Worked with a leader tonight and I think I like it...however, I didn't hang up on anything tonight so I didn't get to give it a real "snag" test. That's okay with me too.


----------



## SkagBass (Jan 12, 2011)

If you get into a situation where you are having to cast the knot through the rod guides, you should look at the Slim Beauty knot. It can be tricky to tie but the advantage is that all of the cut tag ends are facing the same direction. So when casting they knot moves seamlessly through the guides.


----------



## Jim (Jan 12, 2011)

SkagBass said:


> If you get into a situation where you are having to cast the knot through the rod guides, you should look at the Slim Beauty knot. It can be tricky to tie but the advantage is that all of the cut tag ends are facing the same direction. So when casting they knot moves seamlessly through the guides.



Thanks for the Tip!

https://www.netknots.com/html/slim_beauty_knot.html


----------



## Hooky1420 (Feb 17, 2011)

...After reading this thread yesterday, I went to Dick's sporting goods and picked up another spinning reel and rod, which I lined with braided line last night...

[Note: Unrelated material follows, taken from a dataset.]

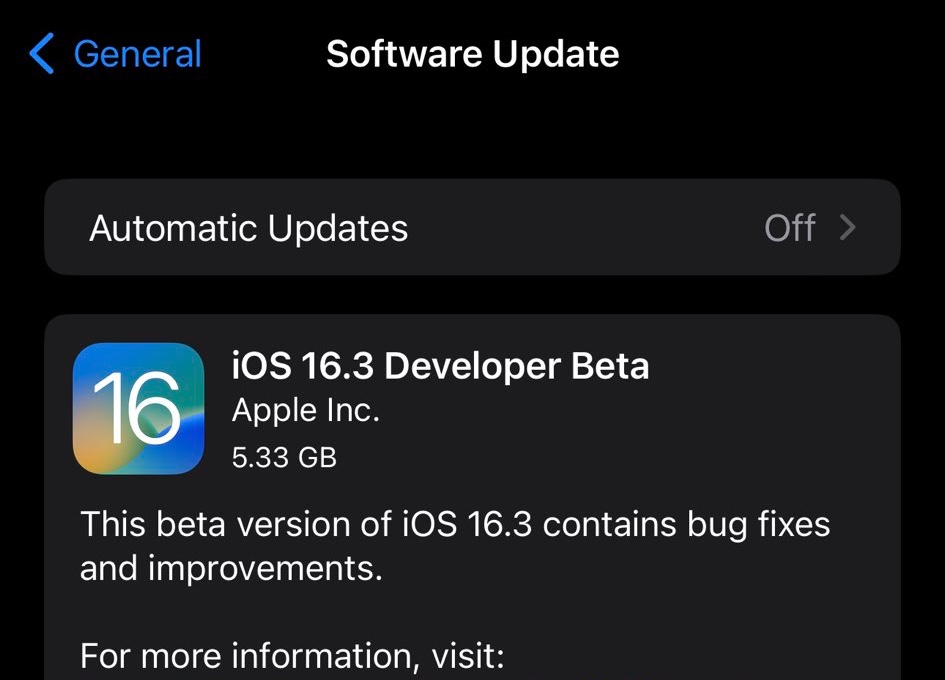Tap the General back label text
This screenshot has width=945, height=680.
(x=137, y=54)

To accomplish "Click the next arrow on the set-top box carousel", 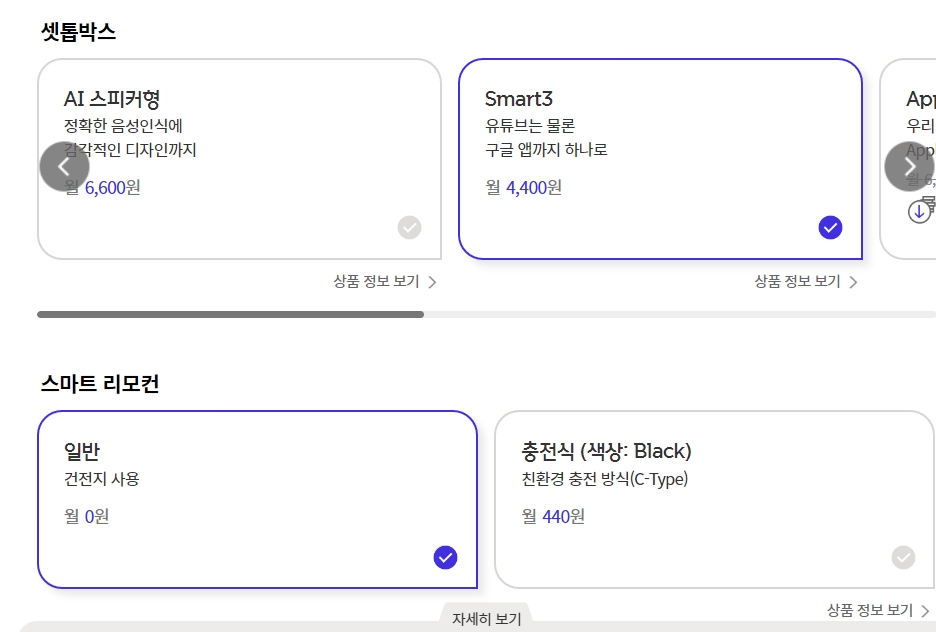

I am so weak... I give in so easily to fishing stuff!!! =P~


UPDATE: I put the rod in my truck this morning with a travel tackle bag just in case I was able to find a spot on my lunch break. Although I didn't catch anything, I was amazed at how smooth the line came off the reel. I really like that setup and am thinking about making at least one of my other spinning rods have braid on it. It was nice!!!


----------



## stratosjoe (Feb 17, 2011)

Chris, be sure and check the eyes on your rods. Sometimes the braid will chew thru the eyes on a less expensive rod. And never never never try and pull a snag out with barehand . voice of experience on both lol


----------



## screwballl (Feb 17, 2011)

I personally LOVE braid on a spinning reel. As for line twist, well a little never hurts and actually helps keep the braid strong. Right now I have one reel setup with 20lb. Power Pro green. Planning to put it to use this coming Sunday!


----------



## Hooky1420 (Feb 17, 2011)

stratosjoe said:


> Chris, be sure and check the eyes on your rods. Sometimes the braid will chew thru the eyes on a less expensive rod. And never never never try and pull a snag out with barehand . voice of experience on both lol




+1 on both suggestions! experienced both as well...


----------



## Musky Tom (Feb 17, 2011)

I use braid (30# test) on two of my spinning outfits...use them for senkos/unweighted plastics in pads
Plus I have a muskie outfit (spinning) that has 50# test, which I use for tubes (it also serves as a backup rod for bass fishing in pads/slop as well)
Tom


----------



## georgiaken (Feb 21, 2011)

On all of my spinning reels, at least one spool has braid.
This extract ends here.